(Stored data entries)
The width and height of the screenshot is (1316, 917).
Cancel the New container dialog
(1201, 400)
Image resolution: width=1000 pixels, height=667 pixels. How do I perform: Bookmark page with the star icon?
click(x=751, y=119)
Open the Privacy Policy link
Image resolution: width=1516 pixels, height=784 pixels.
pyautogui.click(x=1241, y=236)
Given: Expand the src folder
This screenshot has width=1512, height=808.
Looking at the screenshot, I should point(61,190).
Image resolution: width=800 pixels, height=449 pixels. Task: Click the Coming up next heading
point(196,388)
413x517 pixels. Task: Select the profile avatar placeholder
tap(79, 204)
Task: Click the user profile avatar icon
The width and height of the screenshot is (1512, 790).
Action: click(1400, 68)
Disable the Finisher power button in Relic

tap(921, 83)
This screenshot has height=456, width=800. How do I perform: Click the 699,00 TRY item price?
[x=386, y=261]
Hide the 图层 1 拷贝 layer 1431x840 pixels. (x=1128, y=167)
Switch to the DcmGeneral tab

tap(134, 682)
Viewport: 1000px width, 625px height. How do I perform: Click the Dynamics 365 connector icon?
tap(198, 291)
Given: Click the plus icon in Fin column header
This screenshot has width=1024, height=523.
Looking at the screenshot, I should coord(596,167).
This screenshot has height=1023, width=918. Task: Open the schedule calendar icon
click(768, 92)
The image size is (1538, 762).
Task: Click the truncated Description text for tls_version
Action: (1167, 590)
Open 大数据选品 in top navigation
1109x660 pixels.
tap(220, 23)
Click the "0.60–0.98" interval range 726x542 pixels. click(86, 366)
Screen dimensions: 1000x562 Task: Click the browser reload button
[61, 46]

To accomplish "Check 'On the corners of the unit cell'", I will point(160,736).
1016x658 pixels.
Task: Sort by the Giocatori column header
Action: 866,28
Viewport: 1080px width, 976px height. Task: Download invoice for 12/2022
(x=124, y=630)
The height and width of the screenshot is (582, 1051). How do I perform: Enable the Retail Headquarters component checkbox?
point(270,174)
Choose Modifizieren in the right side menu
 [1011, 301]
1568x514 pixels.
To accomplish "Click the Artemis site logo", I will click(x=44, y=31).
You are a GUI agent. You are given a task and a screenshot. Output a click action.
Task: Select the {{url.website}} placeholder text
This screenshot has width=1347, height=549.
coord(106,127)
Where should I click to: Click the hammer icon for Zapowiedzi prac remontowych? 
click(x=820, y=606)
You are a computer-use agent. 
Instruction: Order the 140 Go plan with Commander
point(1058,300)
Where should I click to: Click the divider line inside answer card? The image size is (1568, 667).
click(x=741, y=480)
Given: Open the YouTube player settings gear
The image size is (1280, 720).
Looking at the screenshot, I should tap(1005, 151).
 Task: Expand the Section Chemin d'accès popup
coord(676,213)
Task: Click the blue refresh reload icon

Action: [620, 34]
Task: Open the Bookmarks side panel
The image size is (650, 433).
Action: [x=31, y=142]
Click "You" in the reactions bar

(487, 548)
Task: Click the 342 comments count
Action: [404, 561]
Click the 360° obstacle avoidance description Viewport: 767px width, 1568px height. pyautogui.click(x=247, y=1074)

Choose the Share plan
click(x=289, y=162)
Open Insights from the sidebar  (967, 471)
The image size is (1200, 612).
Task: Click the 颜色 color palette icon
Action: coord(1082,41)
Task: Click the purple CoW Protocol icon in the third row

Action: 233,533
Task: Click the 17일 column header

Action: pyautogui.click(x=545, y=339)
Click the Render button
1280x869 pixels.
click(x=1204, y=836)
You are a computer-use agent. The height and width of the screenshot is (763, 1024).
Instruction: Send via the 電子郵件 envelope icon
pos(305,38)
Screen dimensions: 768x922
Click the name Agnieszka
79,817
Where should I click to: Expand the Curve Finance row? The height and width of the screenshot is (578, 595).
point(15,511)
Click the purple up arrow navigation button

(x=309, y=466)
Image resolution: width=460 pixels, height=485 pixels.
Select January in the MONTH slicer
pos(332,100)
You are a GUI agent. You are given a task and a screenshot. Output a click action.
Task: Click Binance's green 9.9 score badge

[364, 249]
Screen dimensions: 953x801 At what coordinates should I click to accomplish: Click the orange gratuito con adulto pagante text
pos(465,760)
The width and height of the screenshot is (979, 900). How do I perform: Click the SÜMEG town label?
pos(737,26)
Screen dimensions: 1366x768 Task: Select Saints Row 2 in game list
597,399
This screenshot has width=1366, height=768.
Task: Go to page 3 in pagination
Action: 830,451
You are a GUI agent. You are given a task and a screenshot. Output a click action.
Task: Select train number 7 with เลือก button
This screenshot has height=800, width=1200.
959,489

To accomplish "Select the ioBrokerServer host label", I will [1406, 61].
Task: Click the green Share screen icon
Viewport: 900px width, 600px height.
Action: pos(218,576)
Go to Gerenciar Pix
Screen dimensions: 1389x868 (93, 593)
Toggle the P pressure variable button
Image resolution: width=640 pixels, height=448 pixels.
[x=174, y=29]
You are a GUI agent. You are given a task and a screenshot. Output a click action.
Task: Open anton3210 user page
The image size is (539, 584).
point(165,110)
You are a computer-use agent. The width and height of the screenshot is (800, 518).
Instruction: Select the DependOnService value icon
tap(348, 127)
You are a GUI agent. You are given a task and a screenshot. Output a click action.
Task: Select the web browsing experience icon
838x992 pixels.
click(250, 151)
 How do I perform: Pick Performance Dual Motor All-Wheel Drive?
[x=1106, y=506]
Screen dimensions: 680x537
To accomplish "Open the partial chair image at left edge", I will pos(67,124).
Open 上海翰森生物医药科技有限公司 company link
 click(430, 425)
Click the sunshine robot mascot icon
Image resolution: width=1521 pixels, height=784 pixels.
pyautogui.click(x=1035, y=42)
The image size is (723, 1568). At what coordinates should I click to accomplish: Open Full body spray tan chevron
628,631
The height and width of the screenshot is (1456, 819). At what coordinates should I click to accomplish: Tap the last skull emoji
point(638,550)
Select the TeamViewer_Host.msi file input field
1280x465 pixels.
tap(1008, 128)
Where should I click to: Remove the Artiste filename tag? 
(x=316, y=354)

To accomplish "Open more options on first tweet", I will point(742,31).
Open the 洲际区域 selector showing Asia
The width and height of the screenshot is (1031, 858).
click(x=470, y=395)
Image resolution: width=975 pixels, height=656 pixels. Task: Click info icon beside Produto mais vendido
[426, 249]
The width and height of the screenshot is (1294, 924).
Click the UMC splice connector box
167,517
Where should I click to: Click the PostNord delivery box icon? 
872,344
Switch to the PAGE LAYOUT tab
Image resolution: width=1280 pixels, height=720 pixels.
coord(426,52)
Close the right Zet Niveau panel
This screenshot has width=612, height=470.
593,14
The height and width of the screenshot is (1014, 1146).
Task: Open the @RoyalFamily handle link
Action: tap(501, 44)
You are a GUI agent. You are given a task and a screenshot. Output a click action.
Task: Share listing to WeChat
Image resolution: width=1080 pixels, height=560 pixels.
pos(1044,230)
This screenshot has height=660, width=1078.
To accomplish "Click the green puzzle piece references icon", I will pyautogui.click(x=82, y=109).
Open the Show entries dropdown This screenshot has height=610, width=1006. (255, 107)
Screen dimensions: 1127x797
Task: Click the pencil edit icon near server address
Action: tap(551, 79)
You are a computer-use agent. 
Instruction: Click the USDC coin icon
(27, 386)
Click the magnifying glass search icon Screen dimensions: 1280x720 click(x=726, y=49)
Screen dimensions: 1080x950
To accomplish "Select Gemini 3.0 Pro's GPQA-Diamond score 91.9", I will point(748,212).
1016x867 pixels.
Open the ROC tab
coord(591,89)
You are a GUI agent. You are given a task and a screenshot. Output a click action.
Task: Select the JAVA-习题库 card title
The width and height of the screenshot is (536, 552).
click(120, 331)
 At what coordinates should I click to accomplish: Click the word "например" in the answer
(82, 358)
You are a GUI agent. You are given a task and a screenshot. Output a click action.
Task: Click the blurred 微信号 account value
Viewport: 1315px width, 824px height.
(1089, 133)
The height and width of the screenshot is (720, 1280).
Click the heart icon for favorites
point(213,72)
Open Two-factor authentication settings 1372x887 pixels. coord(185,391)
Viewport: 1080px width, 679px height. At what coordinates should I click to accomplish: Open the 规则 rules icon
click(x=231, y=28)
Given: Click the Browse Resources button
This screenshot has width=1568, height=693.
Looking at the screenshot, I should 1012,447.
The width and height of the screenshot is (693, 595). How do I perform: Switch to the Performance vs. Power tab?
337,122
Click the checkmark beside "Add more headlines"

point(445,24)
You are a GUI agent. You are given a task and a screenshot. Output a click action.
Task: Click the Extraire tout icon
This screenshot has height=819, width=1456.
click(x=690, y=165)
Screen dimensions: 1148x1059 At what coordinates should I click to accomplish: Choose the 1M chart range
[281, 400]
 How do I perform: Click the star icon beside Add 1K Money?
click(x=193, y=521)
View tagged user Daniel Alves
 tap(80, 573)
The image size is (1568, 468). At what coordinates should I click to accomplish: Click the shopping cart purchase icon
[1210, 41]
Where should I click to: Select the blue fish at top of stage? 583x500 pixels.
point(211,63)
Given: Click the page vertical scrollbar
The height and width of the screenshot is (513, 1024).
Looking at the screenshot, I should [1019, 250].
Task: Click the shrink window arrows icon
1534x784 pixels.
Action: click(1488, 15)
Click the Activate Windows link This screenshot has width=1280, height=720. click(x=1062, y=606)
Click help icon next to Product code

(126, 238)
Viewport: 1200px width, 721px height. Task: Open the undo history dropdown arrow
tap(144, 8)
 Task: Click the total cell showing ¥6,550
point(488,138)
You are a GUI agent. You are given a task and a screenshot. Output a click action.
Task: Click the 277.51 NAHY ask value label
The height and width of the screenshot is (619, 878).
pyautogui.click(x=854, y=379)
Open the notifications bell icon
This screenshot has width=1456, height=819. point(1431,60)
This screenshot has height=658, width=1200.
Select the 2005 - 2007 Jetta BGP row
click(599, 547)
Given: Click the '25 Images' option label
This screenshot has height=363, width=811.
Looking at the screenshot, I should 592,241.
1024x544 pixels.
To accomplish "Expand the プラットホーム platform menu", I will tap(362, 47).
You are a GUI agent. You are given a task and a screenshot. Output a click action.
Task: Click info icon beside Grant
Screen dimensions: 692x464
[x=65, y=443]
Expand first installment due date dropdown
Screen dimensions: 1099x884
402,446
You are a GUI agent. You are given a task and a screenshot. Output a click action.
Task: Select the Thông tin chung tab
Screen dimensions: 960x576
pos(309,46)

TASK OBJECTIVE | Isolate the lines above that contain the word "computer" and copy them.

ANSWER FOR THE TASK |
You are a computer-use agent. 
You are a computer-use agent. The height and width of the screenshot is (763, 1024).
You are a computer-use agent. The width and height of the screenshot is (800, 518).
You are a computer-use agent. 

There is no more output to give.